Hace casi ochenta años, la Declaración Universal de Derechos Humanos definió lo que todas las personas necesitan para sobrevivir y prosperar. Fue un avance filosófico y político, y ha sido el fundamento de nuestra comunidad global desde entonces.
Los derechos humanos (civiles, políticos, económicos, sociales y culturales) son inalienables, indivisibles e interdependientes. Sin embargo, en los últimos años se ha reducido el espacio cívico. Vemos graves violaciones que indican un flagrante desprecio por los derechos y una cruel indiferencia por el sufrimiento humano.
Juntos tenemos la fuerza para afrontar estas injusticias, protegiendo a las instituciones que hacen de los derechos humanos una realidad tangible.
Cada día, las Naciones Unidas ayudan a personas de todo el mundo a hacer realidad sus derechos más básicos. Junto con la sociedad civil y los Gobiernos, entregamos alimentos y proporcionamos refugio, apoyamos la educación y las elecciones, retiramos minas, defendemos el medio ambiente, empoderamos a las mujeres y nos esforzamos por lograr la paz.

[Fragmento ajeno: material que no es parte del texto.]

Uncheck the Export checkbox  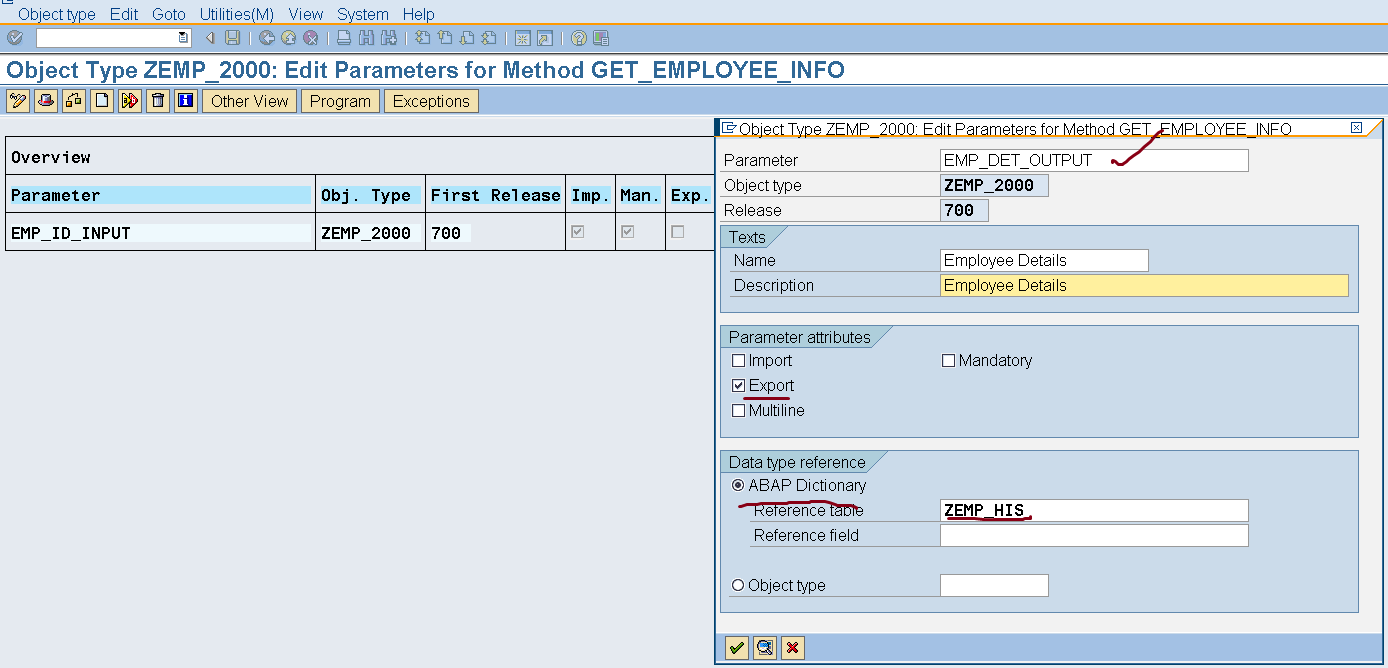click(x=739, y=386)
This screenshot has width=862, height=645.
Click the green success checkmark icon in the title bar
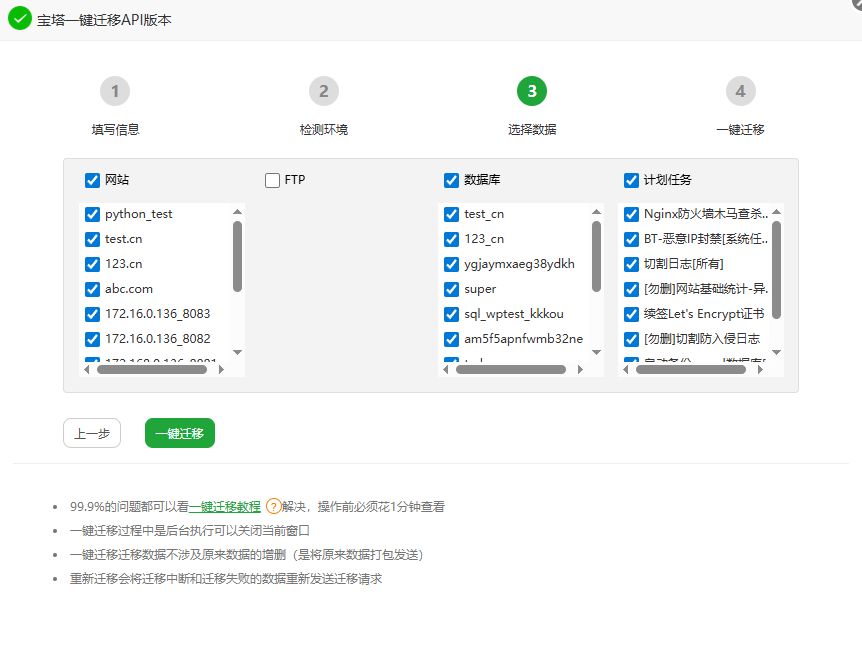[19, 19]

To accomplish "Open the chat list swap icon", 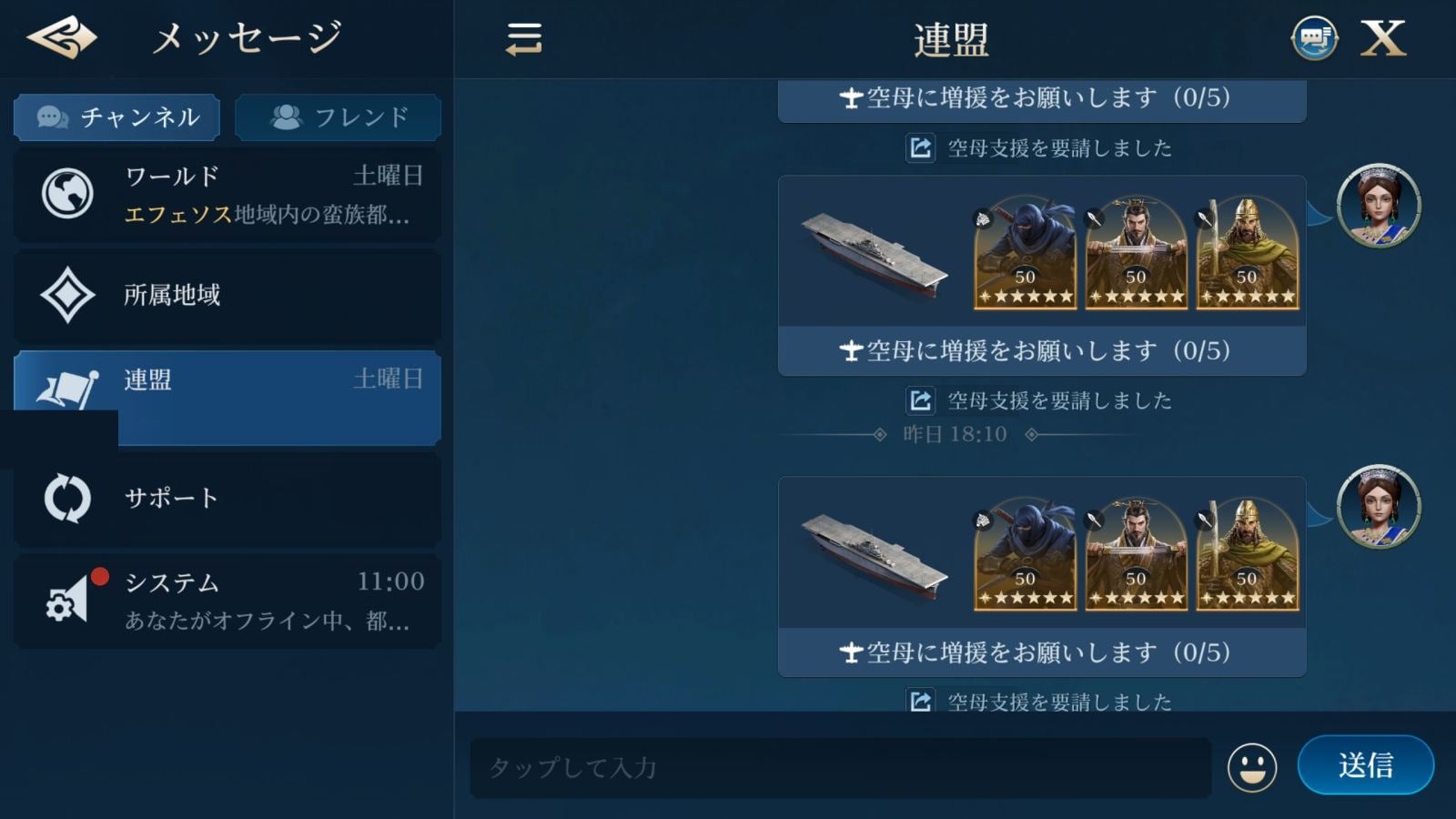I will point(524,39).
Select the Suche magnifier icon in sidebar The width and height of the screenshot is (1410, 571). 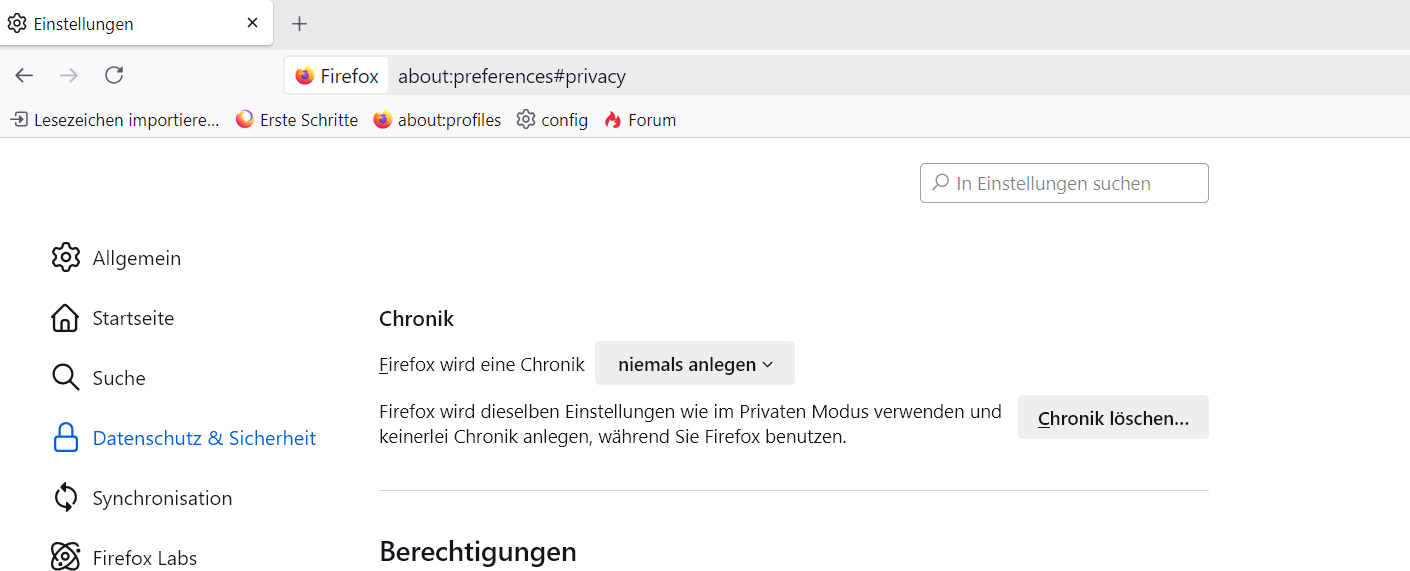pyautogui.click(x=65, y=378)
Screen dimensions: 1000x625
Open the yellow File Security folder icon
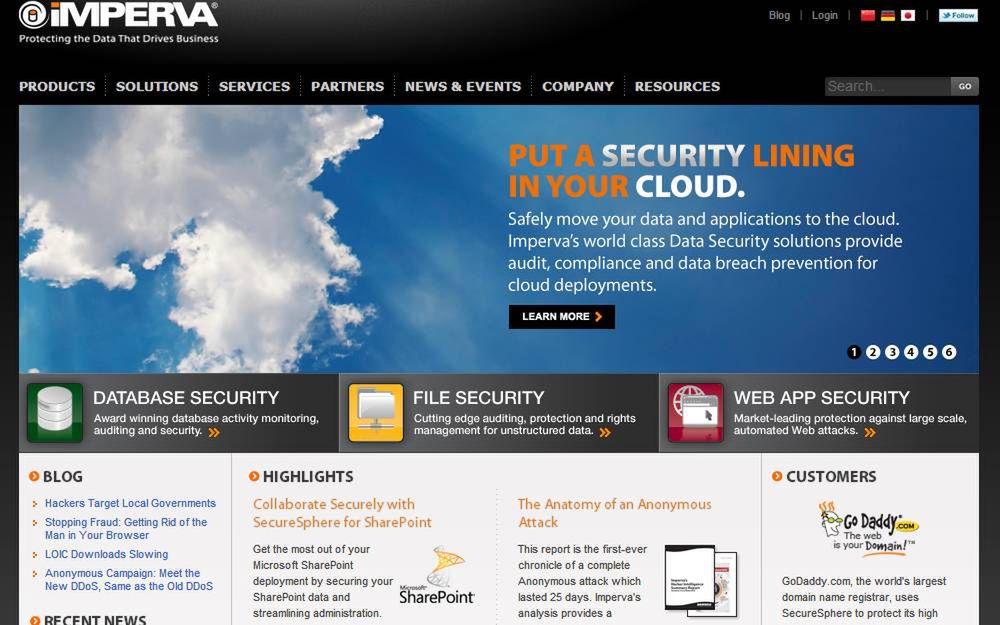coord(376,413)
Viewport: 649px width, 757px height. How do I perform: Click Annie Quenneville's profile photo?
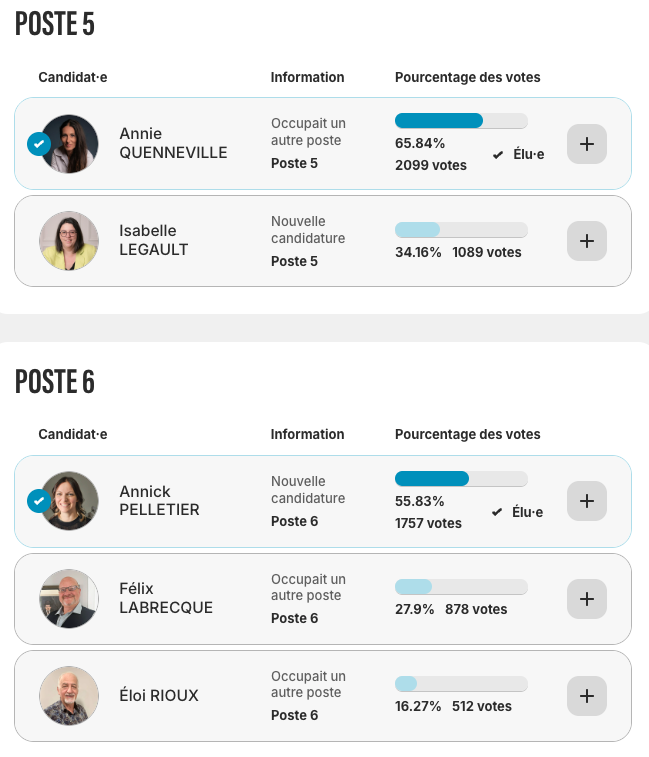(69, 144)
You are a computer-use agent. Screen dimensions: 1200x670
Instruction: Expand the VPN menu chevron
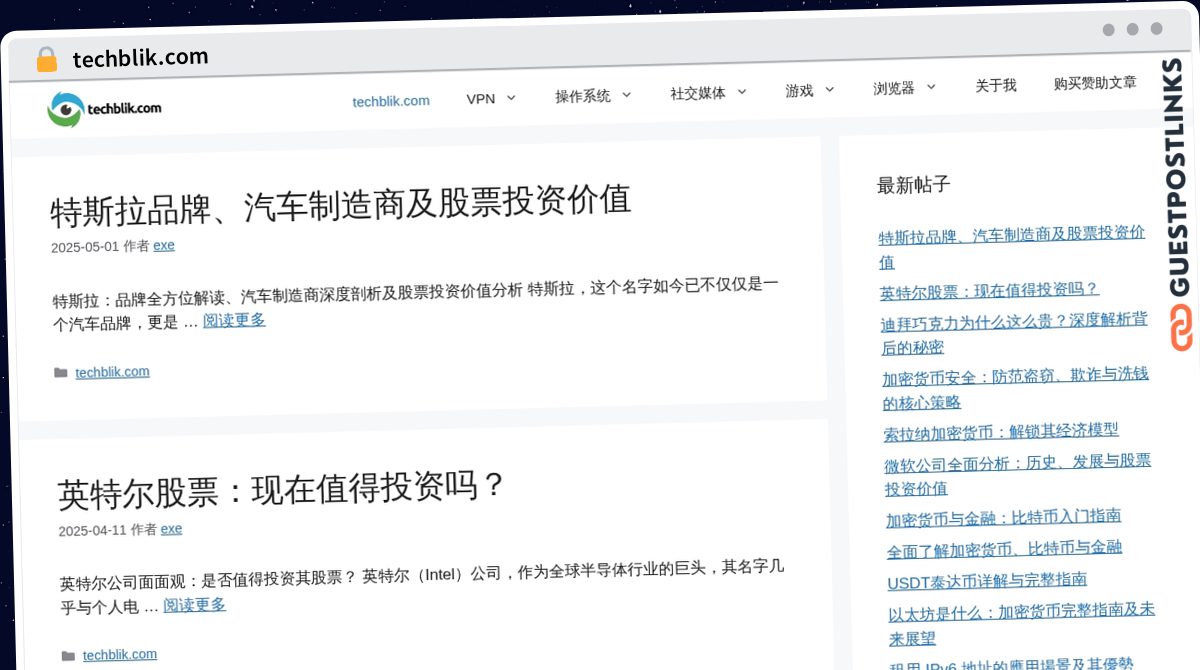(511, 98)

Pero no podemos hacerlo solos. Esta labor depende de que todas las personas, y en todas partes, tomen partido. Cuando protegemos a los más vulnerables, cuando nos negamos a mirar hacia otro lado, cuando defendemos a las instituciones que nos defienden, mantenemos vivos los derechos humanos.
Nuestros derechos no deben quedar en segundo lugar por debajo de los beneficios o el poder. Unámonos para protegerlos, por la dignidad y la libertad de todos.